If you have driven in New England with our cold winters, chances are you have been bombarded with warnings about black ice.

What is black ice?

Black ice is formed when the outside temperature is 32 degrees or below and there is rain falling. Because the temperature of the rain is just above freezing and the temperature of the air and ground are just below, the rain freezes on impact with the ground, creating a thin layer of ice. Black ice can also be created when there is a slight change in temperature above freezing, causing snow to melt quickly. Often overnight, the temperature will jump below freezing again, causing the melted snow to freeze and create black ice.

How do you spot it?

Black ice is not black. It’s called black ice because it’s a thin layer of clear ice that often forms over roads, giving it a shiny black appearance. The best way to spot black ice is to be mindful of when it tends to appear: Because black ice tends to form when there are small fluctuations above and below 32 degrees (and often when it is raining), drivers should be particularly cautious during these times. The only other way to spot it is to drive carefully and look closely.

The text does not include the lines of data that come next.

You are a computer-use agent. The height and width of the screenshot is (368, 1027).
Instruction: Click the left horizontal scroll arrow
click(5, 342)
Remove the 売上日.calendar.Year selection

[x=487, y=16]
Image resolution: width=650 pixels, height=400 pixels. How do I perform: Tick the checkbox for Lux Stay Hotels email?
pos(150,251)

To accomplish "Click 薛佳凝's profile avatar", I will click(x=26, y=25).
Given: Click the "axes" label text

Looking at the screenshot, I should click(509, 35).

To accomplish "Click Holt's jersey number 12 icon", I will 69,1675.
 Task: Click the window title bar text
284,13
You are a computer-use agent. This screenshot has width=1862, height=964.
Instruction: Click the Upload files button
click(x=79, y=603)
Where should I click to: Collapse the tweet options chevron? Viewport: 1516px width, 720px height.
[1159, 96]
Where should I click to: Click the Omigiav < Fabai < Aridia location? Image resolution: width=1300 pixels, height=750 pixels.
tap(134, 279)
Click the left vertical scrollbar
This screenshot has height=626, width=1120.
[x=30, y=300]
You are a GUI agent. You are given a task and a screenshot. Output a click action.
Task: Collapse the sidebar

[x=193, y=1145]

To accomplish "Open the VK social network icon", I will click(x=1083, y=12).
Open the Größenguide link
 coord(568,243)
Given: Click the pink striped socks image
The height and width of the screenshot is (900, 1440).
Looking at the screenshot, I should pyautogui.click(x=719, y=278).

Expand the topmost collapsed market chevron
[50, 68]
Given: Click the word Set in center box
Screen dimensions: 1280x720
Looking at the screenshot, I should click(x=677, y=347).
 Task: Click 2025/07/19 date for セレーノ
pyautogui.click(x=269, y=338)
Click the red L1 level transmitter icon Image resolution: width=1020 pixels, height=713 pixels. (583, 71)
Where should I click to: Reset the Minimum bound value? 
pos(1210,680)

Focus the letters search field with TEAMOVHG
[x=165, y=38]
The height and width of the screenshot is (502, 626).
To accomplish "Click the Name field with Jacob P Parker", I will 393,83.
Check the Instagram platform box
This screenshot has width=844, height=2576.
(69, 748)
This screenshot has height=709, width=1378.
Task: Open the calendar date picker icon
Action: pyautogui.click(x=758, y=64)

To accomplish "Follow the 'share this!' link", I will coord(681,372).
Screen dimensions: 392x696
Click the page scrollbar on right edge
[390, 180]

Black ice looks like this: 

Black ice on road

How to safely drive on black ice

Once you understand what black ice it is important to know to drive on it. When you hit a patch of black ice try to follow these simple rules:

  1. Stay Calm – Your first reaction may be to slam the brakes and adjust your steering. This will only make matters worse. Instead, stay calm and keep your feet off the brakes.
  2. Slow Down – Avoid using the brakes, but make sure you take your foot fully off the accelerator. Your car will naturally slow down. If you have a manual transmission, you can also try down-shifting, as lower gear will give you more traction.
  3. Find traction somewhere – Odds are if you are slipping on a patch of ice, there are also non-icy areas of the road. You may also find an area covered in a layer of snow. Aim to drive over those areas without oversteering and your car will slow down.
  4. Try to stop the car if you lose control – If you fully lose control, gently pump the brakes and steer toward where you want to go. Eventually, the patch of black ice will end and you should regain control of your car. Hope you drive safely and if you hit black ice you can stay safe.